Dataset items:
◇ ◇ ◇

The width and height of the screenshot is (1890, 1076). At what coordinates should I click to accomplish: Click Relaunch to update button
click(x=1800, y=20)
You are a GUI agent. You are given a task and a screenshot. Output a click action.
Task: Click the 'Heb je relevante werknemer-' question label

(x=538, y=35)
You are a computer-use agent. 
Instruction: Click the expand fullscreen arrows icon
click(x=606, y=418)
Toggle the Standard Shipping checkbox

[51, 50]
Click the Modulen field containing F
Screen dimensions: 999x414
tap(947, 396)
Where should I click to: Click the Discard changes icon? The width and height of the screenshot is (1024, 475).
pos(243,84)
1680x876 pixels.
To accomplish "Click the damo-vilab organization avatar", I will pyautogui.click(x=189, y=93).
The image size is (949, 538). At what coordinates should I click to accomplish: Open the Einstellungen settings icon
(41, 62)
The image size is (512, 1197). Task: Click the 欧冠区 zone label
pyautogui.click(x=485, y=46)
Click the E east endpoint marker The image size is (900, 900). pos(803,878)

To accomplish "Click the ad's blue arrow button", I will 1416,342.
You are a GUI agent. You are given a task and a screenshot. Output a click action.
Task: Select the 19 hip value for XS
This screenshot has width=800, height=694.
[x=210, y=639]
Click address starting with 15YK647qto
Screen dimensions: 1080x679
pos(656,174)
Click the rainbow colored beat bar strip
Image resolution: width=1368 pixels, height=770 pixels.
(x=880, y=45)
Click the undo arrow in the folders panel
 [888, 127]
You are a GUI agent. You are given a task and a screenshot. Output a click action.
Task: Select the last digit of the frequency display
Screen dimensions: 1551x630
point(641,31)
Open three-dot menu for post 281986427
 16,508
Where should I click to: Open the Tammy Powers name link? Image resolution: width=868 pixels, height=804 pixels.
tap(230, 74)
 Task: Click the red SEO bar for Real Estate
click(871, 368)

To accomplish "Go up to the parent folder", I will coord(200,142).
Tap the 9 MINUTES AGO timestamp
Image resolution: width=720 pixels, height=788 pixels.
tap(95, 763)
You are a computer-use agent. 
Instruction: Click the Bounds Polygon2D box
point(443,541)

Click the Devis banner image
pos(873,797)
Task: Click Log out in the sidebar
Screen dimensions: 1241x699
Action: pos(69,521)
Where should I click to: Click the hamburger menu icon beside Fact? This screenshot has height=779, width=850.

◇ ◇ ◇

_Task directions_:
Starting at the line with "Instruction: Click the Bounds Polygon2D box", copy every line down to the last one above, exactly as written and with nothing else.

_Result for this exercise_:
Instruction: Click the Bounds Polygon2D box
point(443,541)

Click the Devis banner image
pos(873,797)
Task: Click Log out in the sidebar
Screen dimensions: 1241x699
Action: pos(69,521)
Where should I click to: Click the hamburger menu icon beside Fact? This screenshot has height=779, width=850.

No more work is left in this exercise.